Assigned task:
Using the material below, return exactly the lines between the one holding "You are a GUI agent. The screenshot is 175×2576." and the one holding "Lire plus d'avis [button] (966, 1202)", inclusive, and no others.

Record extracts:
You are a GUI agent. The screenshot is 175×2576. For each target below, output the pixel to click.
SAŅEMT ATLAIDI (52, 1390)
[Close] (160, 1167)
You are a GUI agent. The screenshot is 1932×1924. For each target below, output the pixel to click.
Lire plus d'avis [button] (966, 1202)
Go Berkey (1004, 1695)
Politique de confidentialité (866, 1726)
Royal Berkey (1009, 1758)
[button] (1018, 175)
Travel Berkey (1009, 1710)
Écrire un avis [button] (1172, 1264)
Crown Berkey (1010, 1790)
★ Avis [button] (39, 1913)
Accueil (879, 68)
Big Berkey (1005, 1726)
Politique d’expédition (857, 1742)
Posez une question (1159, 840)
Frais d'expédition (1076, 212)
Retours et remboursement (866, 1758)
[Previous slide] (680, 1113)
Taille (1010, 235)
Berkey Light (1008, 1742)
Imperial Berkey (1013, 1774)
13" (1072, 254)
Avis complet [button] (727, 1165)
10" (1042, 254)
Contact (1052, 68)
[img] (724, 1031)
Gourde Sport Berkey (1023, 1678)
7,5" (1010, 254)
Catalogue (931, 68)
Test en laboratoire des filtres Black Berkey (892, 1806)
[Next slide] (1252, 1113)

==

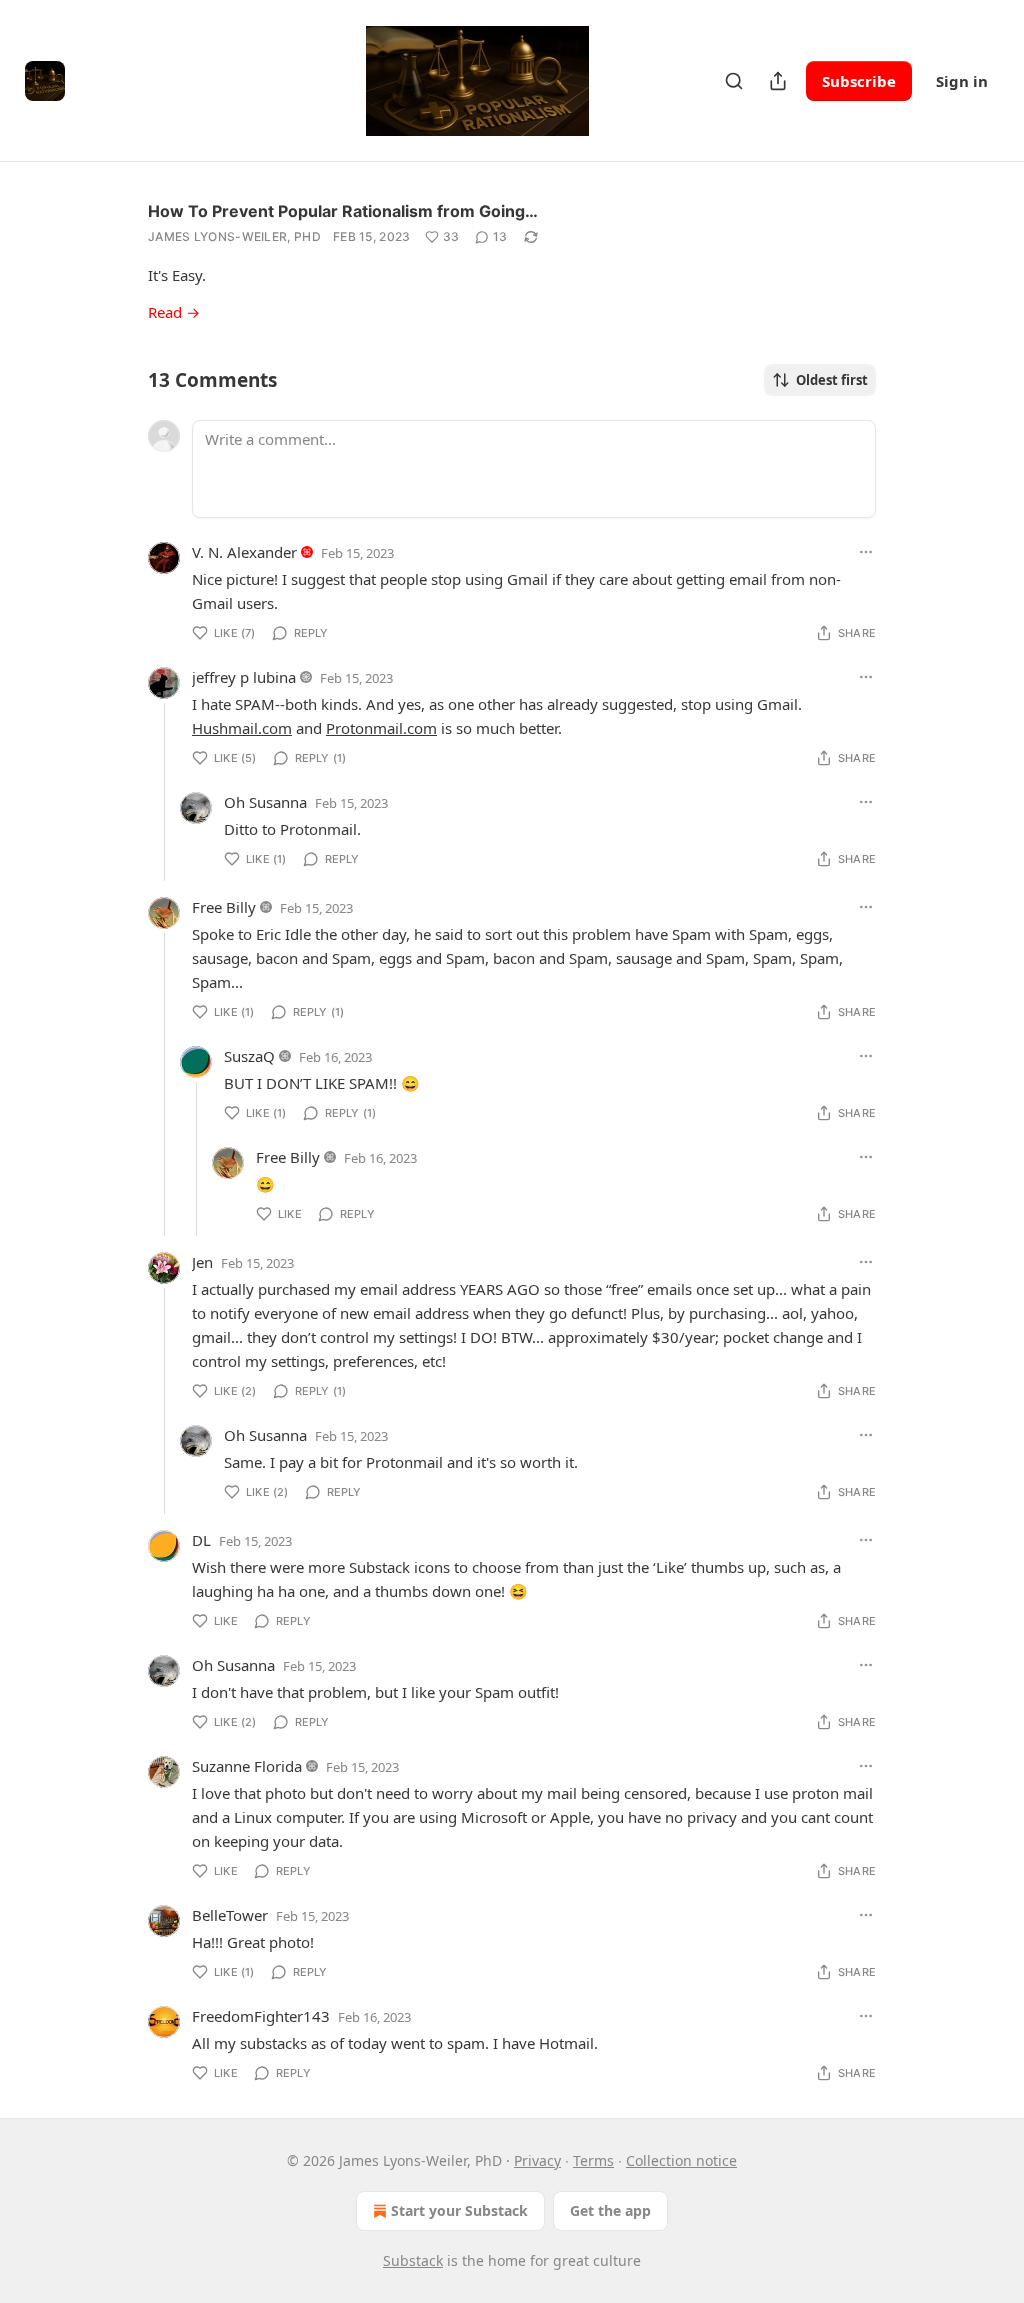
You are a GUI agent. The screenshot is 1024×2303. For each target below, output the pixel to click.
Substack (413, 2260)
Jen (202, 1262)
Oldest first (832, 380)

Reply to the exercise:
You are a GUI agent. The screenshot is 175×2576. For each target below, output the pixel to click.
SAŅEMT ATLAIDI (52, 1390)
[Close] (160, 1167)
You are a GUI agent. The screenshot is 1932×1924. For each target below, output the pixel to click.
Lire plus d'avis [button] (966, 1202)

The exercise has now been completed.